The overall retail vacancy rate in Britain has risen to 14.5% for the second quarter, as the industry continues to feel the repercussions of the pandemic.
The latest figures from the BRC-LDC vacancy monitor show that the number of empty shops is up by 2.1 percentage points on Q2 last year and has risen from 14.1% in the previous quarter. It marks the third consecutive year of growing vacancies, from Q1 2018.
Vacancies have grown among all location types. Shopping centres suffered the biggest hit, climbing to 19.4% compared with 18.4% in Q1.
On the high street, vacancies increased to 14.5%, up from 14.1% in the previous quarter.
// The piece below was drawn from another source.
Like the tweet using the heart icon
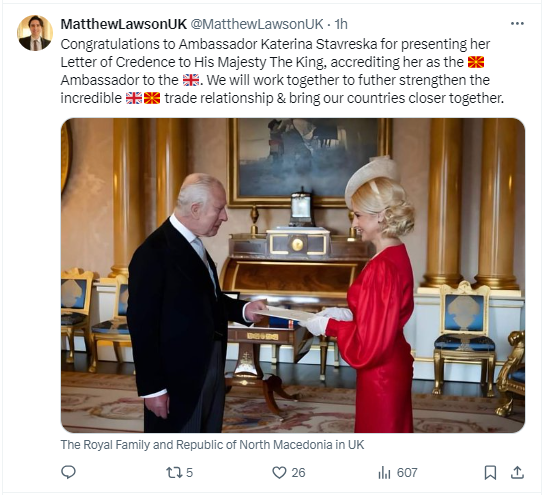Viewport: 543px width, 495px height. pyautogui.click(x=279, y=472)
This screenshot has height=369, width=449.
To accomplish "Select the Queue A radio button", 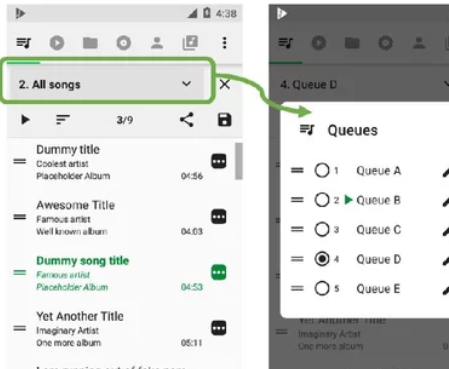I will 322,170.
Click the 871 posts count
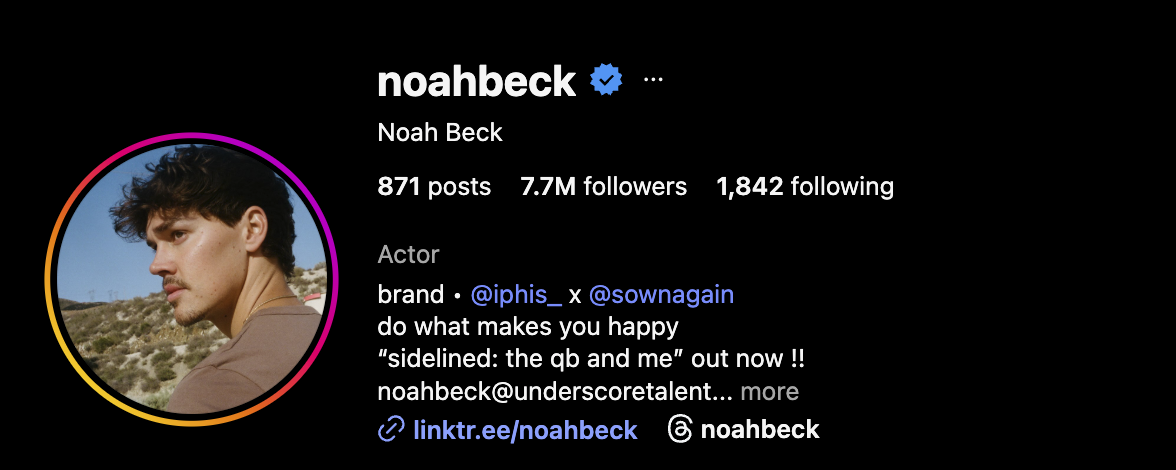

Retail park vacancies reached 11.5% in Q1 2021, up from 10.6% in Q1. However, it remains the location with the lowest rate.
Regionally, the south of England posted lower vacancy rates while the North, where disposable income is lower, showed a higher proportion of closed shops.
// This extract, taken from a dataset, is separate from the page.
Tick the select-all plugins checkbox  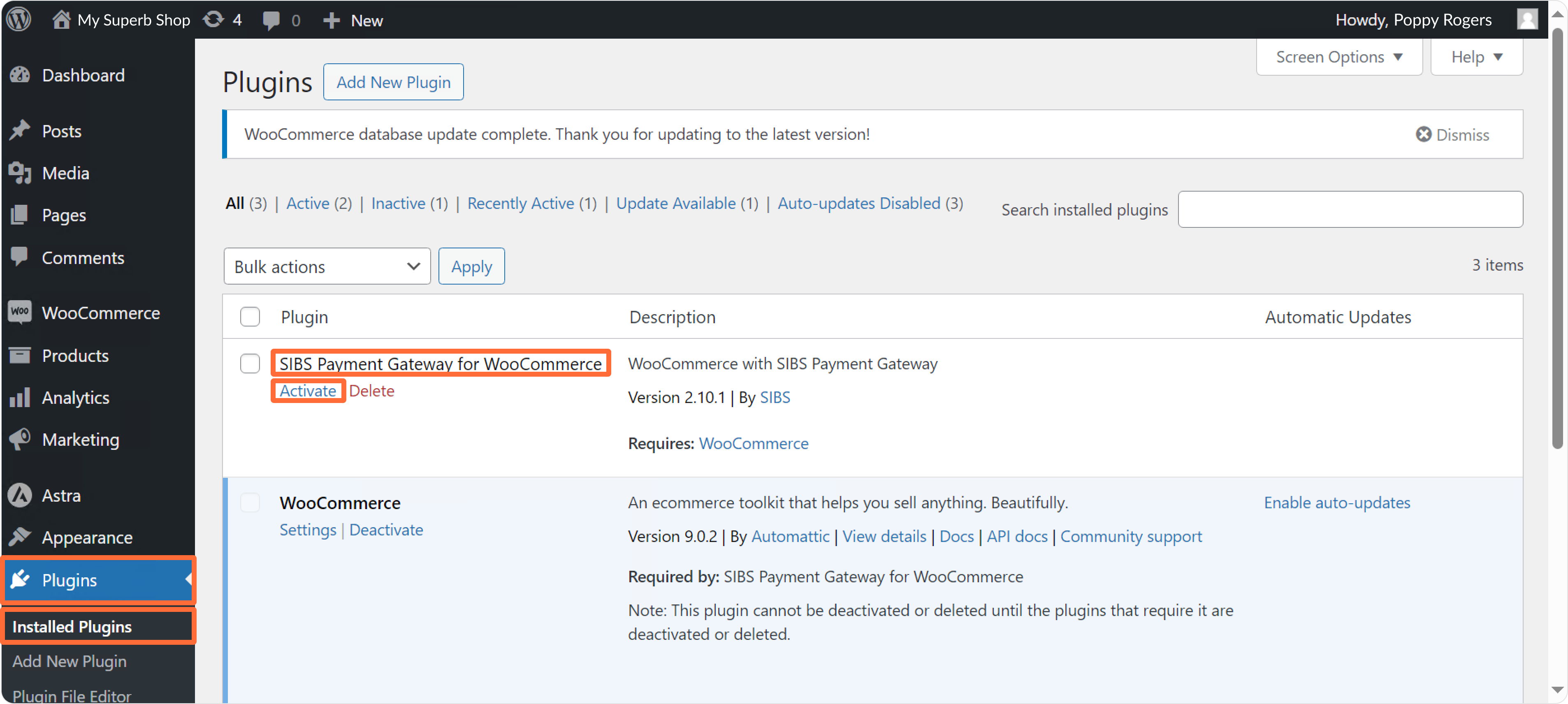pos(250,317)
Helen Dickinson, chief executive of the British Retail Consortium, said: “It comes as no surprise that the number of shuttered stores in the UK continues to rise, after retailers have been in and out of lockdown for over a year.
“While vacancy rates are rising across all retail locations, it is shopping centres, with a high proportion of fashion retailers, that have been the hardest hit by the pandemic.
“Almost one in five shopping centre units now lies empty, and more than one in eight units have been empty for more than a year. Retail parks have also been impacted from the loss of anchor stores and their vacancy rate is rising quickly.”
Dickinson also warned that the vacancy rate could rise further as the Covid-19 business rates holiday comes to an end.
Lucy Stainton, director of Local Data Company, said the increase in vacancies was half that of the same period in 2020, signalling “hope that we are over the worst”.
“After an initial flurry of CVAs, closures due to consumer behaviour shifts and cost-cutting exercises, retailers are now starting to dust themselves off with cautious optimism, keeping a close eye on the rapidly changing infection rate and the pace at which vaccinations are taking place; two measures that could seriously de-rail recovery efforts should they not go in the right direction,” said Stainton.
“Vacancy now sits at the highest rate ever recorded by the Local Data Company. With appetite for new space increasing but still modest, there will simply never be enough demand to meet the supply.
“The property market will be forced to think of more creative ways to utilise this space, to avoid exacerbating the already high rates of long-term voids across our retail destinations which are not only unsightly and costly for landlords, but also have a negative impact on surrounding stores.”